== Segment start ==

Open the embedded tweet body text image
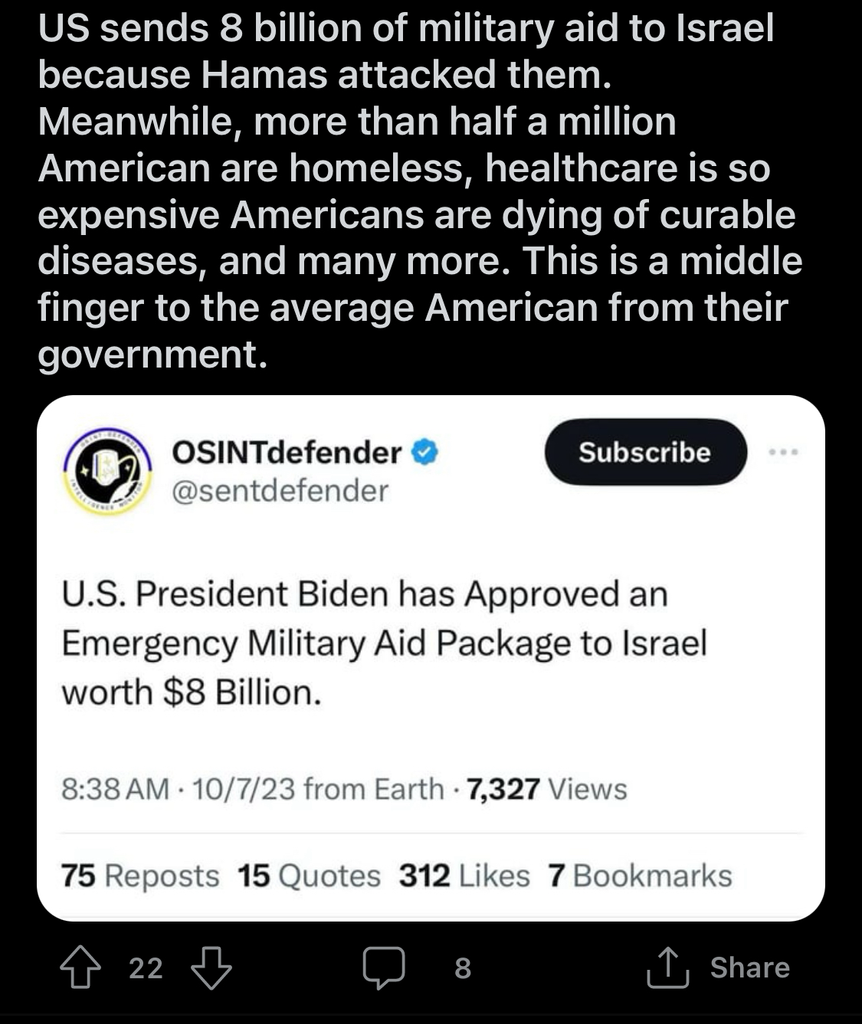Image resolution: width=862 pixels, height=1024 pixels. (384, 643)
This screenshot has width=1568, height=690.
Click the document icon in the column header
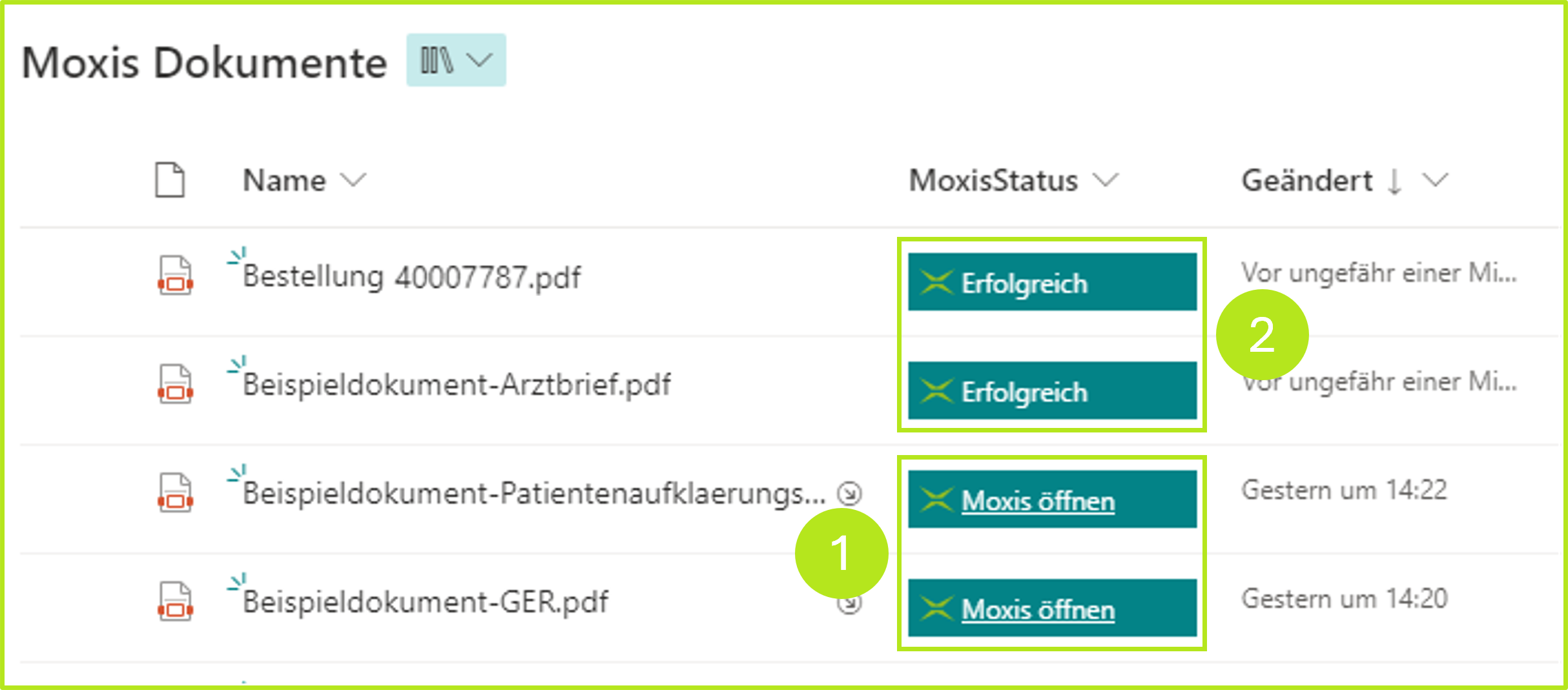[x=170, y=180]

== Segment end ==

_Your objective_
Quote each entry above verbatim and drop the pictures.

_Answer below_
Open the embedded tweet body text image
Image resolution: width=862 pixels, height=1024 pixels. (384, 643)
This screenshot has width=1568, height=690.
Click the document icon in the column header
[x=170, y=180]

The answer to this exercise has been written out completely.